I don't know about "later" albums, but I've heard this story too. I thought that was more around the "Under Lock and Key" timeframe. Lynch is really hard to nail down because he changes amps and effects so frequently. The only constant is really his bengal striped guitar. Otherwise he has used Randall, Soldano, Marshall, back to Randall again. He's used various overdrives, modded DS-1s, and so on. Add to that the tendency to record different parts with different amps and you get a tone that is impossible to reproduce outside the studio. Yet it always sounds like George . . .Originally Posted by Tone2TheBone
Edit: Apparently my memory serves me well. Here's some info from http://www.gearslutz.com/board/high-...ynch-tone.html even including comments from Michael Wagener!
And again:The setup for George's guitar tone on "Under Lock And Key" was as follows:
We had two Marshall heads and two Laney heads, not sure which models, but one of them was a Plexi. We had cabs in three different rooms: two cabs were placed in the big room at Amigo, one connected to a Marshall, the other connected to the Laney. The Marshall was responsible for the high end part of the sound and the Laney was set to take care of the low end. There were 14 (fourteen) mics set up in that room in various psoitions around the cabinet and some further away to get some room tone.
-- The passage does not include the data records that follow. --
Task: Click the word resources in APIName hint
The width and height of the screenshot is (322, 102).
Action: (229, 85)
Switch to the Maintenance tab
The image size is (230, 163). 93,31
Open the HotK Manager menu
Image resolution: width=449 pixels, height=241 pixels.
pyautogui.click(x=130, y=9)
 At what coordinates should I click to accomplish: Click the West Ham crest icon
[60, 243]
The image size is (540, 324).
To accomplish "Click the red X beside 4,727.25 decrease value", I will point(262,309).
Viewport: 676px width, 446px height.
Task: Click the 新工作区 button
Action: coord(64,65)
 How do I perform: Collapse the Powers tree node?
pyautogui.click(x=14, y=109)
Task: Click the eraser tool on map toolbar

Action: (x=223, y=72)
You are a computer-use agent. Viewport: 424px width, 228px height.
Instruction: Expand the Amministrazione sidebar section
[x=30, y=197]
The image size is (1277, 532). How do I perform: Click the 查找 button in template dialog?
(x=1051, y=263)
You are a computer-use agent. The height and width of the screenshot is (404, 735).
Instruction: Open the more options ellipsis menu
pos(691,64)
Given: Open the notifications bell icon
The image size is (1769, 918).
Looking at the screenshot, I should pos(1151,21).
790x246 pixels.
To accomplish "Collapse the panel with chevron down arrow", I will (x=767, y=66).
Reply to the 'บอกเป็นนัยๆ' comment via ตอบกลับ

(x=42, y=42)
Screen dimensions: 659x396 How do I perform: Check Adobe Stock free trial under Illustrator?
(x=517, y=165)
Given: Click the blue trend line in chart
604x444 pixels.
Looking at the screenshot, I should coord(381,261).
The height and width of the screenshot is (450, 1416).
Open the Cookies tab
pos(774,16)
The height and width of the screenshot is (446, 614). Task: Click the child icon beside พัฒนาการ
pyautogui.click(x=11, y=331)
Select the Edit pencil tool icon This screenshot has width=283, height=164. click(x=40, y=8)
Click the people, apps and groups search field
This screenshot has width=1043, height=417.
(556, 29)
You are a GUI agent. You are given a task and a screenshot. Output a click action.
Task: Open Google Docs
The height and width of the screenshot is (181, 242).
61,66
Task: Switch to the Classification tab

The second Laney was sent into a very dead room and had a Boss chorus pedal in front of it, set to very slight chorus. The second Marshall was sent into a small, tiled bathroom, to add a different room tone. Those 16 mics came in on the MCI 500 console mic pres. They were bussed to one bus and that bus had a UREI 530 EQ on it (best guitar EQ ever). George mentioned that he always gets a great tone with his Fostex 4track recorder when it's in total overdrive, so I asked him to bring it in. So after the 530 everything was sent to the Fostex 4track, which lived under a packing blanket under the console, so nobody would see it. The Fostex was on stunn, completely overdriven and was sent on to the 3M 32 track dig machine from there.
No, I am NOT kidding!!!
"In late 1985, during rehearsals following the November 1985 release of Dokken’s “Under Lock And Key” album, George Lynch rented a modified Marshall head from S.I.R. (Studio Instrument Rentals in Los Angeles). The amp was a 100W Marshall Super Tremolo (Model 1959T) - a hand-wired, pre-master volume model of the “Metal Panel” (post-“Plexi”) variety (manufactured sometime between mid-’69 and mid-’73). George was so “blown away” by this “perfect amp” (George’s words - not mine) - known to S.I.R. as “Stock #39 - that he desperately tried to convince S.I.R. to sell it to him. After S.I.R. refused to sell #39 or even reveal the name of the person who had modified the amp, George paid approximately $2,000 just to rent the amp for the first leg of Dokken’s tour in early 1986.
Upon returning #39 to S.I.R. following his rental of the amp, George finally learned the name of the mystery modifier who had performed the modification to #39: Tim Caswell (Tim had worked in S.I.R.’s tech/service department for several years until 1985, when he left S.I.R. just prior to George’s rental of #39). Subsequently, George contacted Tim in order to have a handful of his own Marshalls similarly modified.
In short, Tim’s modification to #39 consisted of utilizing the amp’s then-unused tremolo circuit (with its additional pre-amp tube) to hot-rod the Marshall by adding an extra pre-amp gain stage. A master volume control was also part of the modification to #39, since the amp was a pre-master volume model."